As to things being hard to figure out, figuring out that this happens has taken me hours upon hours to track down, over the course of at least a week, and like I said maybe that’s on me for not having a formal programming education, but I will also point out that AFAIK Codea is not intended exclusively for people who took the class on when code runs without any apparent reason.
@UberGoober I’m not sure why you’re surprised by this. Anything that gets keyed in the editor will execute when the run icon is pressed. If it’s inside a function then the code will run when that function is called. If it’s not inside a function, it will get run when the run icon is pressed and before function code. Maybe that’s not intuitive, but I’m not sure when or how you thought code not inside a function would get executed. I don’t use Xcode or Visual Studio, so I don’t know how or when code gets executed. I’m sure any code that’s keyed in will run when executed.
@dave1707 I’m not sure why you aren’t getting this:
If it’s inside a function then the code will run when that function is called.
The function is never called. The containing function is called in the second example, but the parameter one isn’t. The parameter function is supposed to be called when the parameter is changed. The parameter is never changed in any of my examples.

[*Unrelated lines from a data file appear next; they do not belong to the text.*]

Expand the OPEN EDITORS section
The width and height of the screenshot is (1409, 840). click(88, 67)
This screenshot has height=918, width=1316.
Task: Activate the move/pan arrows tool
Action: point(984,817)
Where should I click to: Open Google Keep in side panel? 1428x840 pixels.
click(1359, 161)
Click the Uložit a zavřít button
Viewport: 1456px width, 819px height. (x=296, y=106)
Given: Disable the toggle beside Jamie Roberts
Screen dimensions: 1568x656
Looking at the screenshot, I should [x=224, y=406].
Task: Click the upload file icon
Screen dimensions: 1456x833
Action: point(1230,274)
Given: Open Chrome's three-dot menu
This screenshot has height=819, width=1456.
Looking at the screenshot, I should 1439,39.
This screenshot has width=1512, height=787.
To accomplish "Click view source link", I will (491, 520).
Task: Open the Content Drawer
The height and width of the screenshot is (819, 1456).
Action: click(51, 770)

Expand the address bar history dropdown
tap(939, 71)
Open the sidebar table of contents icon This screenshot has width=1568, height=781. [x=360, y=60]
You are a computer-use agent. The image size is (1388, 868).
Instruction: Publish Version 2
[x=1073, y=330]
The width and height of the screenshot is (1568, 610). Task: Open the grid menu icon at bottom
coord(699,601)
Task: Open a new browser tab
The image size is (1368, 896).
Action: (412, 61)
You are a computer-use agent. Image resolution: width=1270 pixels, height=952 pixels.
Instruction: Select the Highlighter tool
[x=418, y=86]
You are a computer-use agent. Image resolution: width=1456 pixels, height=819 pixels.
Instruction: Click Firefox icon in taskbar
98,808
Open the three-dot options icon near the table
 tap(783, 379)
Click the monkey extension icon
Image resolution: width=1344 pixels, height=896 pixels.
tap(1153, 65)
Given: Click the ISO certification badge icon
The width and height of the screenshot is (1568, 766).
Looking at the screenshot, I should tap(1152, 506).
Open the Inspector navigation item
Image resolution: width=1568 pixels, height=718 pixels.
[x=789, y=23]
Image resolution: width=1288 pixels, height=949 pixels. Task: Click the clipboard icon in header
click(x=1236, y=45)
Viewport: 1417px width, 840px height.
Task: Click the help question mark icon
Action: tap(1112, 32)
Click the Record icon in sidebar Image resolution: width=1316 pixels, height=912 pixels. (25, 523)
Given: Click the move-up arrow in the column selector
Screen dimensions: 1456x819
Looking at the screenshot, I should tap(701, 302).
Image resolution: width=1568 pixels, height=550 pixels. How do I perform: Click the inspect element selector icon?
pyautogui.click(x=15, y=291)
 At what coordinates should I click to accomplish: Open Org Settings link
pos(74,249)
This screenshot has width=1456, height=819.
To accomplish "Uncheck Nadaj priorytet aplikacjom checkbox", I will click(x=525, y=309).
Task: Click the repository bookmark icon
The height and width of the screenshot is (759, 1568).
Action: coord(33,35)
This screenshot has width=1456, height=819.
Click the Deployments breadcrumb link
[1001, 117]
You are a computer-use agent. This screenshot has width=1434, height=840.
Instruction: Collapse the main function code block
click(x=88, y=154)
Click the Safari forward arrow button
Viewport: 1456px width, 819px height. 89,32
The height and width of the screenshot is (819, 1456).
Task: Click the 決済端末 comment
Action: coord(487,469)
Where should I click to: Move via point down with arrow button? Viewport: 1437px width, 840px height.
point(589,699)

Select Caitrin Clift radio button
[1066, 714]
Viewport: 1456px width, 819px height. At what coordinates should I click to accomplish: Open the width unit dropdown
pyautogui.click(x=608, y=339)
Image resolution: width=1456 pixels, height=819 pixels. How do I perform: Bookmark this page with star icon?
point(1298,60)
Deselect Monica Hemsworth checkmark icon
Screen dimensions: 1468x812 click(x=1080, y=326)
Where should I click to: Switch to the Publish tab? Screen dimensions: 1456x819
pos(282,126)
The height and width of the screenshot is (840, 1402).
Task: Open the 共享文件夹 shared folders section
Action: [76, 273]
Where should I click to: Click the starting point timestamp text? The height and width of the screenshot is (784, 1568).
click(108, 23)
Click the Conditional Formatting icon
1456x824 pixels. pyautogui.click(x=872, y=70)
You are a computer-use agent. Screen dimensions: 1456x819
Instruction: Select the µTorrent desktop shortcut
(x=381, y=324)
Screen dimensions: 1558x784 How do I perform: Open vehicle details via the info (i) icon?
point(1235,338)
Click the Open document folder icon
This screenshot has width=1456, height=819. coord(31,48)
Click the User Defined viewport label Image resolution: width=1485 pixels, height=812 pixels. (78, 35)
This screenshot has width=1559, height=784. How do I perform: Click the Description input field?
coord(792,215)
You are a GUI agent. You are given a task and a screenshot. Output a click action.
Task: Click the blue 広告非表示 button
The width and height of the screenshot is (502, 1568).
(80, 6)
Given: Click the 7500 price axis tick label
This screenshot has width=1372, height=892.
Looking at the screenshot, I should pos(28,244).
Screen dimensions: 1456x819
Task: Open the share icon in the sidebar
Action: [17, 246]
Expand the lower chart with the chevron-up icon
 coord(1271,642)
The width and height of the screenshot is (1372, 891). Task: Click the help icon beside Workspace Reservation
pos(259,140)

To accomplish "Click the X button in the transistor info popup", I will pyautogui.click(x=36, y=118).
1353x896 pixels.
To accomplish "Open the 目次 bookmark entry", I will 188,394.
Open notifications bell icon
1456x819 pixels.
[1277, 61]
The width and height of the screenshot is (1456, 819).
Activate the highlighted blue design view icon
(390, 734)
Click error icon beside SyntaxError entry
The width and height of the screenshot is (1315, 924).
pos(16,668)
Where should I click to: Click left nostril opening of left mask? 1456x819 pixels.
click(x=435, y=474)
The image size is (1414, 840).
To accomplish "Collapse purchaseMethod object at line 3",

Also neither of your dismissals explains why the function is called twice.
Expecting code that isn’t called to execute anyway is odd to me, but expecting it to execute twice is even odder.
@UberGoober Here’s the last thing you showed above. You’re calling the function enclosed(). In the post above that, the parameter is getting called because it’s not in a function.
function enclosed()
parameter.boolean("doNotPrint", false, function()
print("oops")
end)
end
enclosed() <<<—— You’re calling the function right here.
Okay but
ok, this is more odd than i thought. it prints hello twice. here’s the program
print("hello")
once i can get. but twice? why?
@dave1707 note twice. weird.
So @dave1707, I’ve done dumb things in my life, and Lord knows I could be doing something wrong, right here, too, but dangit I know when I’ve written a function call.
I think you guys think I’m saying something completely without merit, and so you’re making analyses of the situation that have no grasp of it.
The callback function defined by the parameter is never explicitly called.
Calling a function in which a parameter control is defined is not explicitly calling the callback function of that parameter.
A parameter definition made outside a function (at root level) is not explicitly calling any callback function defined by that parameter.
In both cases a parameter is being initialized, it’s not being called.
The function at the end of parameter definitions is explicitly named a callback, in other words it does something in response to being set. I am not setting the parameter anywhere, so the callback should not be called.
Let’s say you have a parameter that defines a button. When should the action associated with the button be called?
When and only when the button is pressed, right?
Should the action be automatically called at the place in the code where you define the button? Of course not.
The expected behavior of any control is that it only activates in response to user interaction.
This control is activating not only without any user interaction, it’s activating without explicit instructions in the code to do so.